The way that we’ve divided our communication channels made catching up much easier: when I was catching up on emails, I was able to focus on problem resolution, responding to questions, or meeting planning with our partner community. When I was on Slack, my brain could be easily immersed in what the team had been working on. The clarity of those two communication channels helped me to focus on each side of my work more effectively—and I didn’t have to switch back and forth between modes of thought.

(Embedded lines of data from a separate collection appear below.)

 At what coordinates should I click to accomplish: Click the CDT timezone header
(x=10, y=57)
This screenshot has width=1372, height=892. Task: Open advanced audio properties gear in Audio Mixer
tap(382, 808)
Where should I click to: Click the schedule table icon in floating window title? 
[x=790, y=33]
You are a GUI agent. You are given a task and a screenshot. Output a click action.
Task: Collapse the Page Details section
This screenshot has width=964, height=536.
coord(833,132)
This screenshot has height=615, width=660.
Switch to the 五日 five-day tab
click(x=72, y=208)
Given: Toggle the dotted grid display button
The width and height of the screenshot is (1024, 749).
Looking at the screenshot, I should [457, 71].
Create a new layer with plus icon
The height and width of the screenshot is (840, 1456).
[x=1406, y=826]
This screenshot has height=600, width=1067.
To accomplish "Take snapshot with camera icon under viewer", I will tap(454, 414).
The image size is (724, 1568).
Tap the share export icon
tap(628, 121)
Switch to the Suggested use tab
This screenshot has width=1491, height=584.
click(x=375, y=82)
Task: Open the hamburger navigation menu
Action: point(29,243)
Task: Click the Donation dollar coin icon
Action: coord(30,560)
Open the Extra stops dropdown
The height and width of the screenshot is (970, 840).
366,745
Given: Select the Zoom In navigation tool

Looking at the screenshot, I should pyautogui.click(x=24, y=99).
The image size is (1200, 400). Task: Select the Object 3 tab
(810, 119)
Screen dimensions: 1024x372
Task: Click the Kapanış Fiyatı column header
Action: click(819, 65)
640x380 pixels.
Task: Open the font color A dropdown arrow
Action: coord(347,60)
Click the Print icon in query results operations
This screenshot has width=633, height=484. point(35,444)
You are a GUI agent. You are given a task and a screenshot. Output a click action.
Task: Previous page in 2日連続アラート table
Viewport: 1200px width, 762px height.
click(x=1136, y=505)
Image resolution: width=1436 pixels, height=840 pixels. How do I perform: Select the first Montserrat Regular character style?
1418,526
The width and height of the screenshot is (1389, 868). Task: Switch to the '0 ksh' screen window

This has been the smoothest transition from vacation back to work for me to date. As you get ready for your next adventure, keep these tips in mind:

  • Look at the systems that are in place to facilitate communication in your organization. Does each team member feel like they have the information they need to do their jobs? If you answer “no,” or aren’t sure, take some time to explore new tools, norms, and etiquette around communication. When you return from vacation, reserve some dedicated time in your calendar to catch up on the communications you missed.
  • Don’t rush the preparation for your vacation. I added time to my calendar to get ready for vacation two weeks before I left. This dedicated time ensured I didn’t leave things to the last minute, and it greatly contributed to my peace of mind while I was away.
  • While you’re preparing to go away, make a plan for returning. Book critical meetings before you leave, build extra time in your calendar to deal with any surprises that popped up while you were away (chances are, there will be at least one unexpected task to deal with), leave yourself notes on the status of ongoing projects, etc. Knowing that I had prepared time and space to get back to work left me peaceful and at ease.
  • BE on your vacation. When you can count on your team to be there for your clients because of the strong communication plan and focus on transparency, it becomes easy to do so.

I am still rested and relaxed from my vacation, and I have an abundance of energy to tackle the work I love. Using these planning strategies, and working with a team that has clear channels for communicating meant I could return to my desk feeling connected to my team and the business. I didn’t have to do 40 hours of catching up while doing 40 hours of work—so I could start contributing immediately, without experiencing that FOMO of the past.

And just one step further, I was able to share my learning with a colleague heading out on vacation just after me, and seeing her put this thinking into action made me even more grateful for our Slack and our internal team communication process. It works—try it! Plan your next adventure, and go be on your vacation—not still halfway at work.